Tuesday, September 30, 2008

Texas Caviar

We've made this a family tradition for the holidays.
The practice of eating black-eyed peas for luck is generally believed to date back to the Civil War. At first planted as food for livestock, and later a food staple for slaves in the South, the fields of black-eyed peas were ignored as Sherman's troops destroyed or stole other crops, thereby giving the humble, but nourishing, black-eyed pea an important role as a major food source for surviving Confederates.Common accompaniments include cornbread (representing gold) and cooked greens (representing paper money).

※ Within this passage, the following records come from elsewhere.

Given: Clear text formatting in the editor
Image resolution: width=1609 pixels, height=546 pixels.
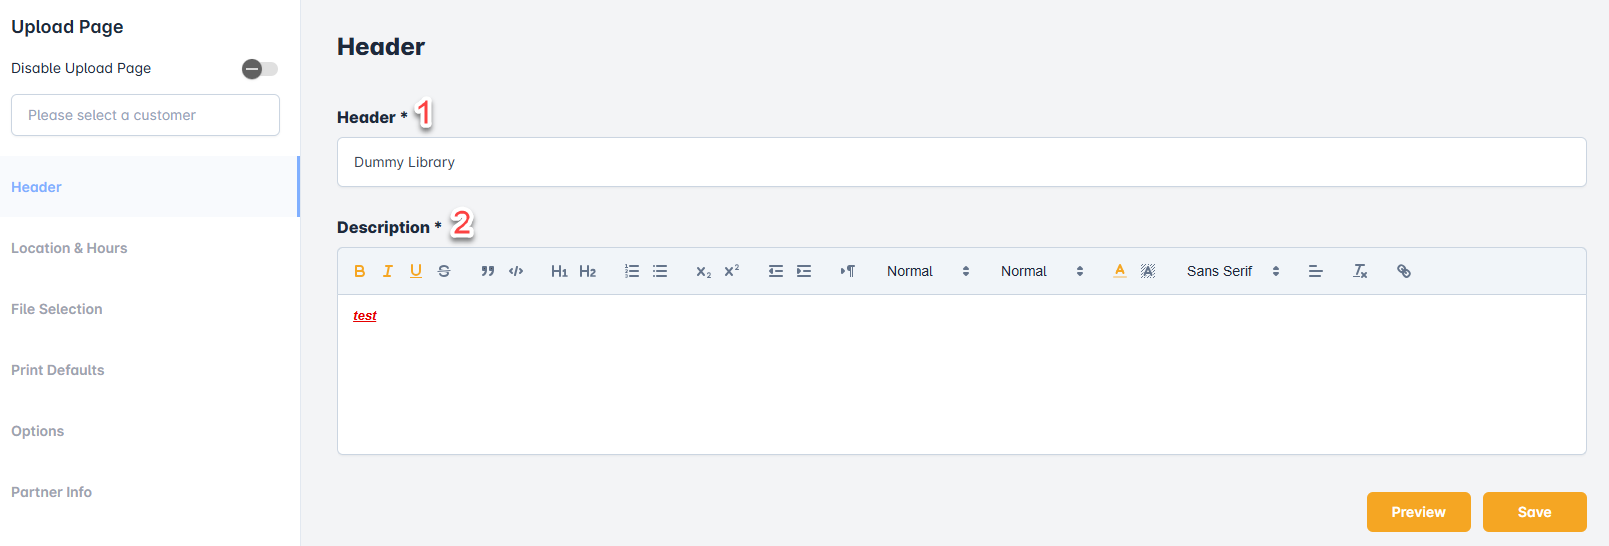Looking at the screenshot, I should pyautogui.click(x=1360, y=271).
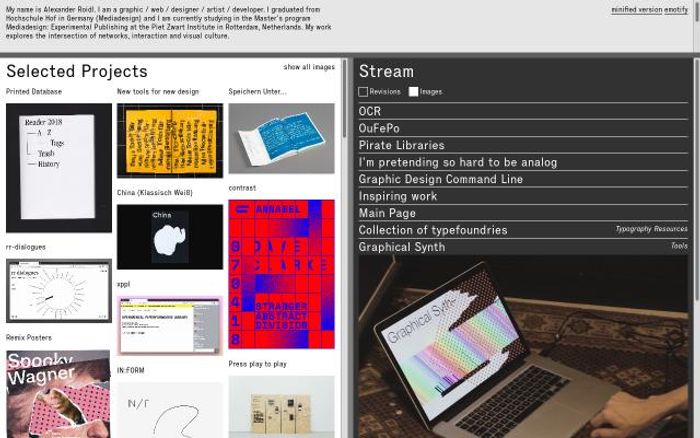Click the emotify link
Viewport: 700px width, 438px height.
tap(676, 9)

4 cups of cooked black-eyed peas (or 2 16-oz cans), drained and rinsed of all juice
1 bunch scallions, thinly sliced, green part only
1 tablespoon fresh oregano
1 tablespoon Tabasco sauce
1 tablespoon Worcestershire sauce
1 teaspoon black pepper
1/2 bunch cilantro, chopped
3 canned or fresh jalapeƱo chilies, chopped
1 can Rotel tomatoes or 1 ripe, chopped tomato
3/4 cup olive oil
Juice from one lime
1 yellow bell pepper, finely chopped
3 cloves fresh garlic, pressed or minced

Combine ingredients in a large bowl and serve with your favorite chips, pita bread, or serve as a side dish.